Simple Tips for Perfecting the Art of Professional Card Counting from Blackjack Expert Colin Jones
Jul 24, 2014
Mastering the arts of advantage play and card counting require more time, dedication and nerves than most people realize. Colin Jones of Blackjackapprenticeship is here to share some useful insights for aspiring professionals.
Becoming a master card counter takes limitless dedication and countless hours of practice. It starts with putting in the time to learn basic strategy. After hours spent memorizing strategy charts and playing through drills and free online blackjack games, you can move on to card counting itself.
Nailing down a hi-lo counting system isn’t easy but it can be done with enough dedication. After 60 hours or so of practice you can take your game to the nearest casino and start adding to your bankroll. That’s when things get a bit tricky, however.
It’s not good enough to merely count cards effectively. Croupiers and pit bosses are trained to sniff out counters. If you plan on counting effectively and continuously, you must deal with “heat”; unwanted attention from casino staff. And the casino environment itself is stressful. You need to use advantage techniques effectively and consistently, something that is easier said than done!
Luckily, blackjack guru like Colin Jones of Blackjackapprenticeship is willing to share his expertise with aspiring card counters. Jones was kind enough to meet with me and share some thoughts and advice on beating the casino heat.
Don’t fuss with cover
The most interesting moment during my conversation with Jones was when he told me his philosophy with regards to cover (using “cover” refers to techniques designed to disguise your counting, often doing the opposite of what a counter should do in a certain situation).
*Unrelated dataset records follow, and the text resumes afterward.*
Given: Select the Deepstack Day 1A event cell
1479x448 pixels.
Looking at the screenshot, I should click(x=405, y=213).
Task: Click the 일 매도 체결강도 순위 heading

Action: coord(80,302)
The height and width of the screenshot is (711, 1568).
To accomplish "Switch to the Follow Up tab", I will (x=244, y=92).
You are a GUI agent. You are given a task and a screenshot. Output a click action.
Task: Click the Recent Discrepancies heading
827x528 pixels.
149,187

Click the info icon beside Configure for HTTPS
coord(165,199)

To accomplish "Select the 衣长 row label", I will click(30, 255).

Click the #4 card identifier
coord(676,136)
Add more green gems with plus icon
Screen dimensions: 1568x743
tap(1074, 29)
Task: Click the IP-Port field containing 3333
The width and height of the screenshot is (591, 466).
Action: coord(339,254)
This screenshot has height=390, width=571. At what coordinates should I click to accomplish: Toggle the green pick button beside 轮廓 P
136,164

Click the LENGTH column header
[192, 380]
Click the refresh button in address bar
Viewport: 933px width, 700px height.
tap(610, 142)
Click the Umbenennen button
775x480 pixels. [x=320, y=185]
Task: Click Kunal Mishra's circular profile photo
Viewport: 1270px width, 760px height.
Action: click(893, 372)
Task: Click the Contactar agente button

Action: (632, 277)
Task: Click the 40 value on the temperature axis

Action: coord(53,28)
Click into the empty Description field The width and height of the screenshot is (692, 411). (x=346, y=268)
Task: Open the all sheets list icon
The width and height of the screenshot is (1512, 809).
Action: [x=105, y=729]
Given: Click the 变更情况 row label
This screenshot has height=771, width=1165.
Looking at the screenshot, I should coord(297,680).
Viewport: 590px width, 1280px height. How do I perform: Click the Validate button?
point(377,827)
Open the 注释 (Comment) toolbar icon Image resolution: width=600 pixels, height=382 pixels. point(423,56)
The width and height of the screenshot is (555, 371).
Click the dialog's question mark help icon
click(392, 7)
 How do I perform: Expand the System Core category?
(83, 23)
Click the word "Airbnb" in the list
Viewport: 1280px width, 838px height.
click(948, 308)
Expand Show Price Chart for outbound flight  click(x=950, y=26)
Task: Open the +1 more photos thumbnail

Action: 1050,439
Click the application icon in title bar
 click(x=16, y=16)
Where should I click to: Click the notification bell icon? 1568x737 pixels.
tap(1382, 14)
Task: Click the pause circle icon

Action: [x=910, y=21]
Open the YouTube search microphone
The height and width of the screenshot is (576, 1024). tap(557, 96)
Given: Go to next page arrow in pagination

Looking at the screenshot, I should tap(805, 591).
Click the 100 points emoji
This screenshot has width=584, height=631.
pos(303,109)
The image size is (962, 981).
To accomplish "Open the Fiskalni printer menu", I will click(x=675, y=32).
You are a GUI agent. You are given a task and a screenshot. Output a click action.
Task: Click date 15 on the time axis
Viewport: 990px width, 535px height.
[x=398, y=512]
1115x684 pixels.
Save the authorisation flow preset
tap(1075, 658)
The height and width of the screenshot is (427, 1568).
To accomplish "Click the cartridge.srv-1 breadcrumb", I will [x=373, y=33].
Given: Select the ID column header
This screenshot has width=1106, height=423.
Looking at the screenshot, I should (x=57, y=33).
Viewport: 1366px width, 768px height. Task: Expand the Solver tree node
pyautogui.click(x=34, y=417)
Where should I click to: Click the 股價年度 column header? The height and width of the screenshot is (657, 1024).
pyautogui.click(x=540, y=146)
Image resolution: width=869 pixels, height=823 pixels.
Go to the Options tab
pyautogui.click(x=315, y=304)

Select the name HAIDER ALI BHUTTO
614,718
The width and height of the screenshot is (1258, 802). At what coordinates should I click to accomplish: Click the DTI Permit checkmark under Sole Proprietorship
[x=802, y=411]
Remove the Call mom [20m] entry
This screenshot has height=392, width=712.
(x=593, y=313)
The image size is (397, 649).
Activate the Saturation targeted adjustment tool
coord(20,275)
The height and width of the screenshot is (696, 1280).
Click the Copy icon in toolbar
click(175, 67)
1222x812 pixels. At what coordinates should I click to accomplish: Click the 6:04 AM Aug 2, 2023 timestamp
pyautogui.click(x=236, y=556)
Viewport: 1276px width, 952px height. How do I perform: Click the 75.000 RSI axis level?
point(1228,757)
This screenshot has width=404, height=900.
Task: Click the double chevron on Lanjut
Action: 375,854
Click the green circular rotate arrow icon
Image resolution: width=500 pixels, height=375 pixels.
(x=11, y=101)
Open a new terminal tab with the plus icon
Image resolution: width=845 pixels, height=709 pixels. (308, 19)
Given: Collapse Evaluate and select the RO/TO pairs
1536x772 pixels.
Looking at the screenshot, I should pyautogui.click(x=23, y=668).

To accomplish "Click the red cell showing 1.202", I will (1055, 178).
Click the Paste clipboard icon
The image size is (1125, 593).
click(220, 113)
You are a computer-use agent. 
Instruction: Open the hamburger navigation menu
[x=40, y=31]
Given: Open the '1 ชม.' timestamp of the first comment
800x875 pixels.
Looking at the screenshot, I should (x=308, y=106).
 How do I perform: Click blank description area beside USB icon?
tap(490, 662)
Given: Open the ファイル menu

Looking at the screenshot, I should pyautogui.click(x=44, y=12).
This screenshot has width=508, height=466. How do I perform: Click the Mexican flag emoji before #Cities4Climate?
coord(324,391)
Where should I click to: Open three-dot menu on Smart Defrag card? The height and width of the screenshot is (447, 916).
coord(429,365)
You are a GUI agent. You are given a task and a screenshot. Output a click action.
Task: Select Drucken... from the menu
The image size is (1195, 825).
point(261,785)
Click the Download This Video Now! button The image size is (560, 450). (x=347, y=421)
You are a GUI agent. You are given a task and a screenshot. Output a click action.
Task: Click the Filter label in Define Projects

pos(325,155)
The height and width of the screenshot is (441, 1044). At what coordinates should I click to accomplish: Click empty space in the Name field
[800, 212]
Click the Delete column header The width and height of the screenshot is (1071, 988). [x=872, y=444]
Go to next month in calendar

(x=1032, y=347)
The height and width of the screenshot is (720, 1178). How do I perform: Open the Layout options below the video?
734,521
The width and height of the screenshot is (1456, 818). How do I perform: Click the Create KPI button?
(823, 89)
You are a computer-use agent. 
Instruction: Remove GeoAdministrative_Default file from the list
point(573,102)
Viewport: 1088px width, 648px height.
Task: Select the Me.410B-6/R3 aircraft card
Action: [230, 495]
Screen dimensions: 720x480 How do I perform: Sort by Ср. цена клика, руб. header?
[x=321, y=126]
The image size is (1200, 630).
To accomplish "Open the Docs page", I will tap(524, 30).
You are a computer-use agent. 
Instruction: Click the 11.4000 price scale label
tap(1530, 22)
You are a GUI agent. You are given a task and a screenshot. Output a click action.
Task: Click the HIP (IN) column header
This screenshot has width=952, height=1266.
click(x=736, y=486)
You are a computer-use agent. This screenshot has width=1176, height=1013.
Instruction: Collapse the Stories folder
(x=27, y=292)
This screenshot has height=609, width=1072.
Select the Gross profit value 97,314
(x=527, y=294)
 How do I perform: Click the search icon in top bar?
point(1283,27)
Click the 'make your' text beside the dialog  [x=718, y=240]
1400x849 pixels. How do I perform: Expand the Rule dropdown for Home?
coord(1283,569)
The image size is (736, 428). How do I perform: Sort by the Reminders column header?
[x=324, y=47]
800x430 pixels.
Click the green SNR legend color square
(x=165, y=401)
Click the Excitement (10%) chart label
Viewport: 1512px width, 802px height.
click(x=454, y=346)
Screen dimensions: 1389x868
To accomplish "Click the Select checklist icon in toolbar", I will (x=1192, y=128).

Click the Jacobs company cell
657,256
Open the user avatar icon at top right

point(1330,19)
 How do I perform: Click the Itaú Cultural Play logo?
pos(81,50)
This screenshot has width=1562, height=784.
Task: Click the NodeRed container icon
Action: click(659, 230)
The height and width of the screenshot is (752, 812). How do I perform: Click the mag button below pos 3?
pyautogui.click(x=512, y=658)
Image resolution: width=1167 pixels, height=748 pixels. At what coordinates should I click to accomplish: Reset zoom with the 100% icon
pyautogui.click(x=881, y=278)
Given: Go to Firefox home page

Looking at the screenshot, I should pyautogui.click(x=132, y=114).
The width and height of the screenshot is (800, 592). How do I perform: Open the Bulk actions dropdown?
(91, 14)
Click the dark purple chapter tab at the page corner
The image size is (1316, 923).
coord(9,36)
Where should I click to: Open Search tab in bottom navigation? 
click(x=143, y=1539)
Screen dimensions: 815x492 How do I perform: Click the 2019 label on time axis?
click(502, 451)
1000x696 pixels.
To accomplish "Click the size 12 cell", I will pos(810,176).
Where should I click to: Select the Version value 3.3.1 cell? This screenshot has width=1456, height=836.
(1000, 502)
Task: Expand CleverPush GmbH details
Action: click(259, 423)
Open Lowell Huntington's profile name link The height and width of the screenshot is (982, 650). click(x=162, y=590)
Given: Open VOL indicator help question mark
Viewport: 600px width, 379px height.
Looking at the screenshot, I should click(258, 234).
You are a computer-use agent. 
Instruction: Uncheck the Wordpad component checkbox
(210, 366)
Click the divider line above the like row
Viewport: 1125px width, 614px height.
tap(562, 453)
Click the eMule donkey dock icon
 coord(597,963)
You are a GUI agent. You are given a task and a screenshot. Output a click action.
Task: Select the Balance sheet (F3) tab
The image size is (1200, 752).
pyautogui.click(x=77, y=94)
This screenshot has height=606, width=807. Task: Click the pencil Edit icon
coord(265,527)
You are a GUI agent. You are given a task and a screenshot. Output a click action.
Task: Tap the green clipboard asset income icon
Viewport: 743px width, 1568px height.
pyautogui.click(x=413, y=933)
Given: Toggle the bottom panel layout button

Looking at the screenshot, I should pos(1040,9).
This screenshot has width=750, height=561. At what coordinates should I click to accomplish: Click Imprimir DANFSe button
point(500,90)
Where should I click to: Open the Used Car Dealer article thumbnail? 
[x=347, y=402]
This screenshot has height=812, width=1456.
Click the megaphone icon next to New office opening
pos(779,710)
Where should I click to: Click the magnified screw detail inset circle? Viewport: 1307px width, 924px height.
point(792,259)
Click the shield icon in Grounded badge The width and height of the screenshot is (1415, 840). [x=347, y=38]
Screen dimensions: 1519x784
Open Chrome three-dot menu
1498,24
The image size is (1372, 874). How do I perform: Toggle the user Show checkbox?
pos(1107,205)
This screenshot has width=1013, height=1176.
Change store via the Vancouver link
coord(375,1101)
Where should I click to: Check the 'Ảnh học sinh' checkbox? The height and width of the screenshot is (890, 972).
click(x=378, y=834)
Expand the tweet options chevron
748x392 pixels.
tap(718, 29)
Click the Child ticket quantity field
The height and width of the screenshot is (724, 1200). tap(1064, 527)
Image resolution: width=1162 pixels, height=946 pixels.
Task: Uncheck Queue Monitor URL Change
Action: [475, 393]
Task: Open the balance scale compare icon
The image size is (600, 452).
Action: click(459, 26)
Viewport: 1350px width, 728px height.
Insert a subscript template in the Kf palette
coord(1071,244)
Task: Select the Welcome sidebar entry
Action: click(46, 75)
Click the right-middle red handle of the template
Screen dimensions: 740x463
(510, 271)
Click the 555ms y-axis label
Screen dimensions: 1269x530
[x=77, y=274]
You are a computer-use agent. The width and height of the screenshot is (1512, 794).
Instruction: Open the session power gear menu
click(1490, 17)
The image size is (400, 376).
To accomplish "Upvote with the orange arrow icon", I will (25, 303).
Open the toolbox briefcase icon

Many blackjack experts advise counters to use cover strategies in order to evade detection from casino staff. Jones is not one of them:
I see a lot of people worry too much about cover. I love Tommy Hyland’s approach of just fearlessly putting the money down when the count is positive and not worrying about the consequences. I think there are a lot of “card counters” who don’t have an edge because they are playing with too much cover.
Why? Cover has costs. You can’t push as hard as you want to when the count is high because you don’t want it to be obvious that you’re counting. Jones won millions of dollars by waiting for the count to move into his favor then delivering the hammer blow; a huge wager.
Know what you’re getting yourself into
Making it as a pro blackjack player isn’t easy. You have to deal with unfriendly staff. Sometimes a dealer or pit boss will seem wise to your act; often this is just paranoia on your part. Most importantly, you’ll lose money sometimes. Jones and Crawford’s professional blackjack team Advantage Play LLC once lost roughly $460,000 during a stretch.
Blackjack is not a get-rich-quick scheme. It’s a long-term job that yields returns in proportion to how much work is put in. Says Jones:
As far as get-rich-quick schemes, many people show up at BlackjackApprenticeship looking for a shortcut to wealth. It’s not true. Lasting wealth comes from hard work and consistently wise financial decisions.
Pay attention to the last bit as well; “consistently wise financial decisions.” Advantage play means using strategies to tip the house edge into your favor. You need to do this on every hand, over a prolonged period.
Jones told me about one member of his team who quit because he couldn’t handle the stress. So he chose a less stressful career: air traffic controller! The point is, playing professionally means putting your physical and mental capacities to the test. You need to be ready for that.
Know your rights and stay confident
Jones told me a story about him being sniffed out counting at a casino. The pit boss took him aside, attempting to use intimidation to get him to return the money he had won (fair and square, mind you). Refusing that, they asked him to sign papers, which he also refused.
Jones knew that as a law-abiding citizen, the casino had no legal means to get him to do anything. He cashed out his chips and went home. As a player, the casino was obligated to treat him lawfully: “because I have rights as a citizen, I hadn’t done anything unlawful…he couldn’t ‘strong-arm’ me.” The Hollywood myth of counters being taken into back rooms and beaten up simply isn’t reality.
Jones’ advice to someone caught using a card counting system?
Be friendly, but firm. Don’t let casinos coerce you into signing papers or going into a backroom or anything. Just politely say, “no thanks.” I’d just like to cash out and leave. And stay in public view, near other players. Don’t let them escort you do a secluded area out of the view of other patrons.
There are lots of blackjack gurus out there, many of whom tout the benefits of different strategies and training techniques. The best course is to try different approaches and figure out what works for you.
But Jones is someone whose thoughts shouldn’t be taken lightly. He co-ran a team which won roughly $4 million over five years and is now co-owner of one the web’s highest-regarded training sites, Blackjackapprenticeship. He knows a thing or two about smart strategies.